Source records:
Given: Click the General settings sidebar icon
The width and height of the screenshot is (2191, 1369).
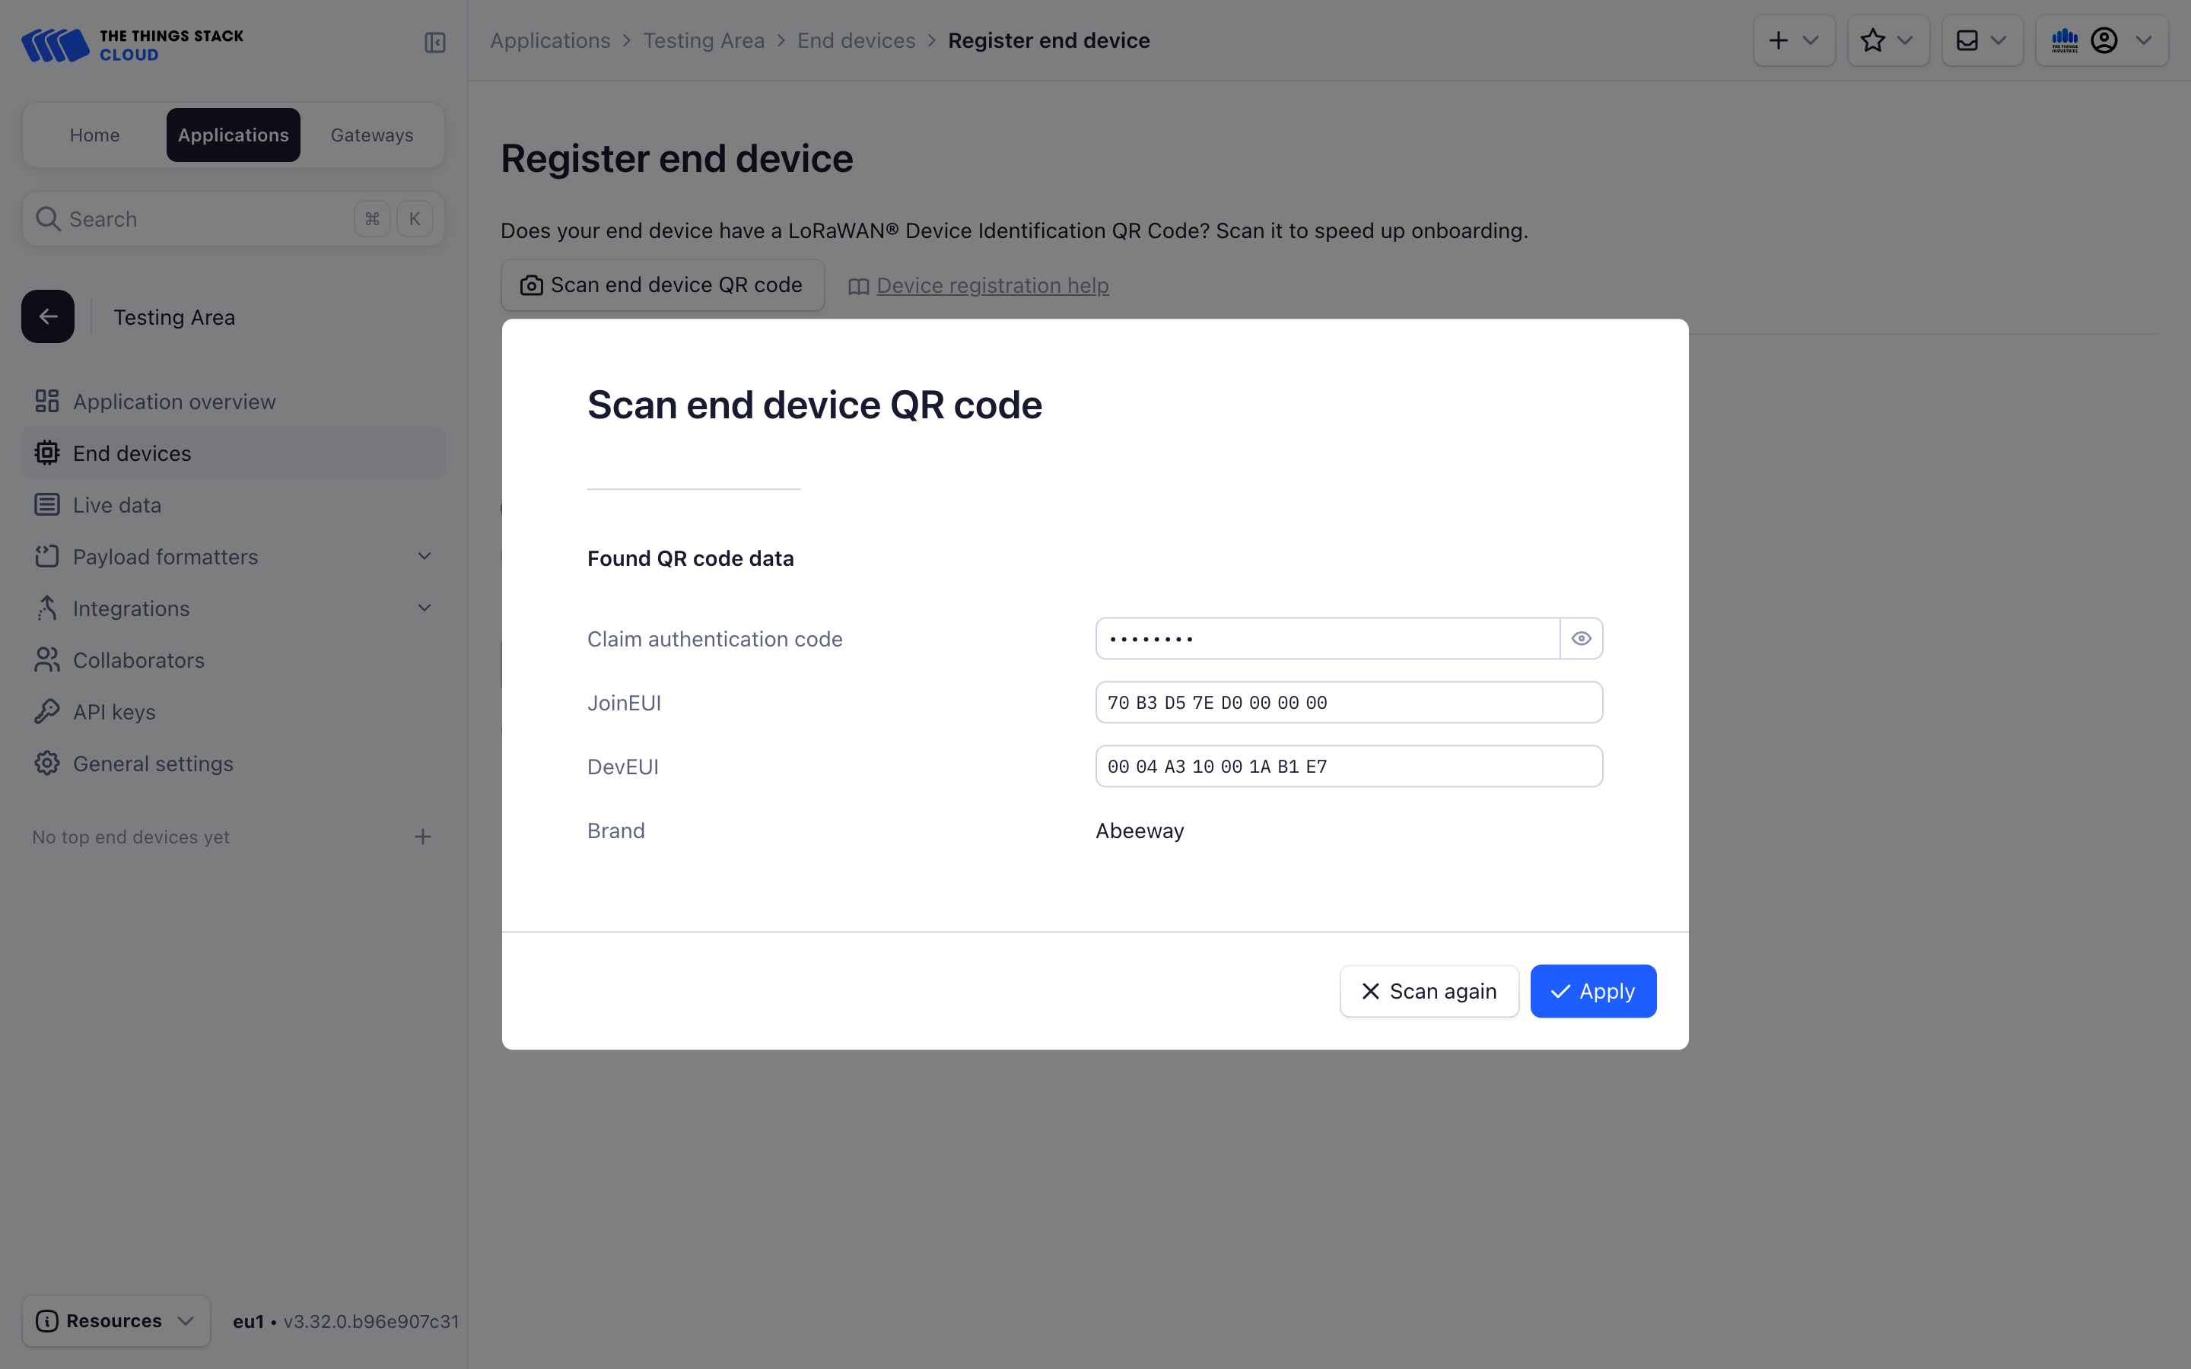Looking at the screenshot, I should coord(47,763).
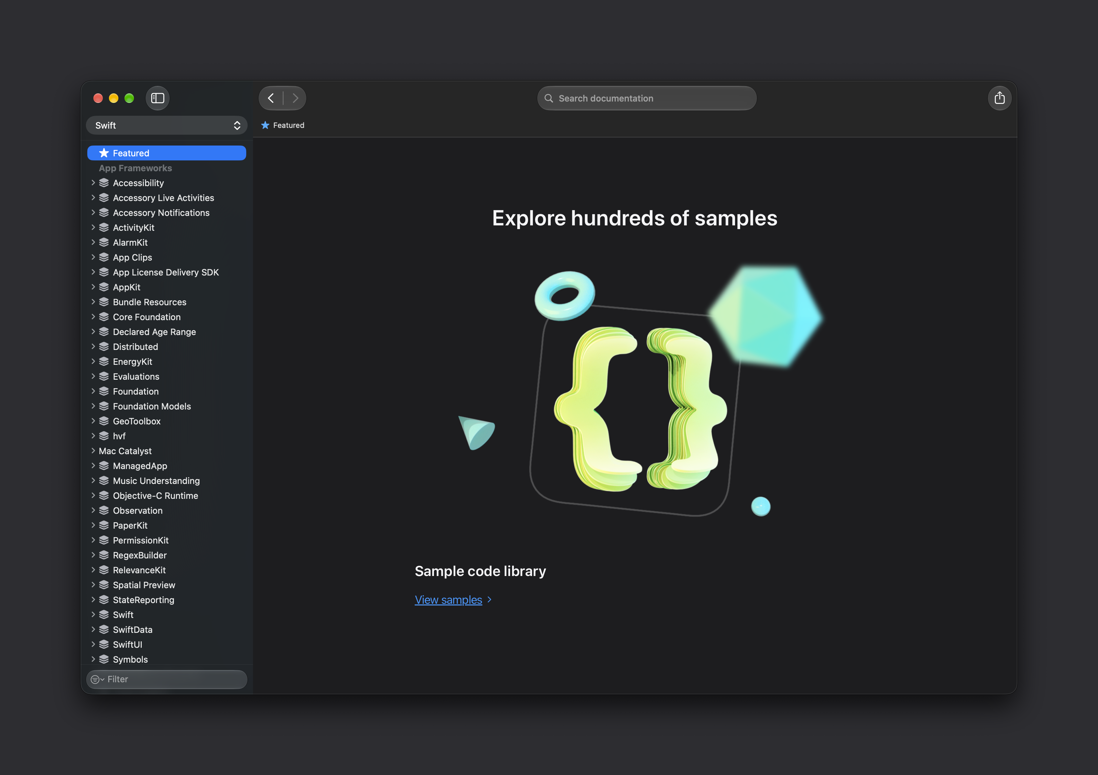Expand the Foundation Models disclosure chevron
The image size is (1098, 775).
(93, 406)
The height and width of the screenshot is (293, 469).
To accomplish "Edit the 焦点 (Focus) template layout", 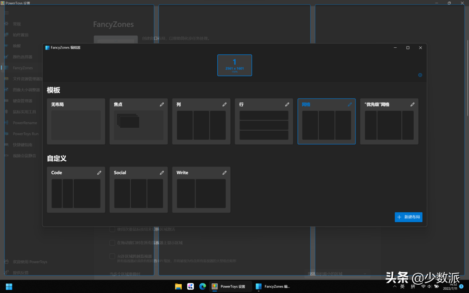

**Action item:**
Return all entries preceding this task exactly as they stand, leaving any picture out.

**The completed task:**
Given: Click the General settings sidebar icon
The width and height of the screenshot is (2191, 1369).
Looking at the screenshot, I should coord(47,763).
Expand the Foundation Models disclosure chevron
The image size is (1098, 775).
(93, 406)
The height and width of the screenshot is (293, 469).
To accomplish "Edit the 焦点 (Focus) template layout", 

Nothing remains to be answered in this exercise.